—Si, si.... Au contraire.

—Allons, voilà que vous pleurez.... Mais vous voyez bien que je vais mieux.

Voulez-vous donc me faire mourir de chagrin?

—Moi, je pleure, dit Buvat, en se tamponnant les yeux avec son mouchoir; moi, je pleure? alors si je pleure, c'est de joie.
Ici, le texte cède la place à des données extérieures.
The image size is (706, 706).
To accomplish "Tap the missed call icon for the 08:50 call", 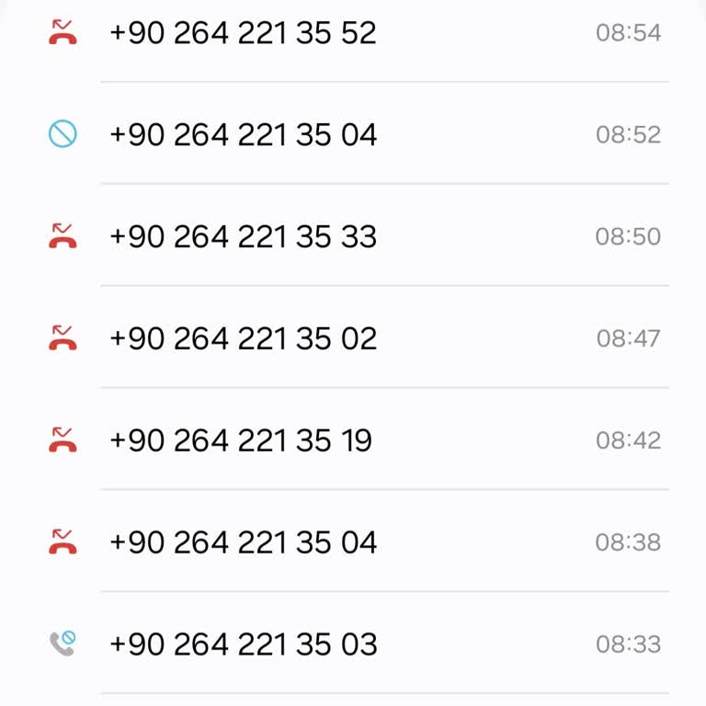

Oui, j'y vais, mon enfant, à mon bureau, j'y vais.

Et Buvat, après avoir embrassé Bathilde, remonta chez lui, car il ne voulait pas dire à la pauvre enfant qu'il avait perdu sa place, et la jeune fille se retrouva seule.

Alors elle respira plus librement: maintenant elle était tranquille; Boniface, en sa qualité de clerc d'un procureur au Châtelet, était à même de savoir tout ce qui se passait, et Bathilde était sûre que Boniface lui dirait tout. En effet, à partir du lendemain, elle sut que Raoul avait été interrogé et qu'il avait tout pris sur son compte; puis le jour suivant elle apprit qu'il avait été confronté avec Valef, Laval et Pompadour, mais que cette confrontation n'avait rien amené. Enfin, fidèle à sa promesse, Boniface chaque soir lui apportait les nouvelles de la journée, et chaque soir Bathilde, à ce récit, quelque alarmant qu'il fût, se sentait reprendre de nouvelles forces. Quinze jours se passèrent ainsi. Au bout de quinze jours, Bathilde commençait à se lever et à marcher dans la chambre, à la grande joie de Buvat, de Nanette, et de toute la famille Denis.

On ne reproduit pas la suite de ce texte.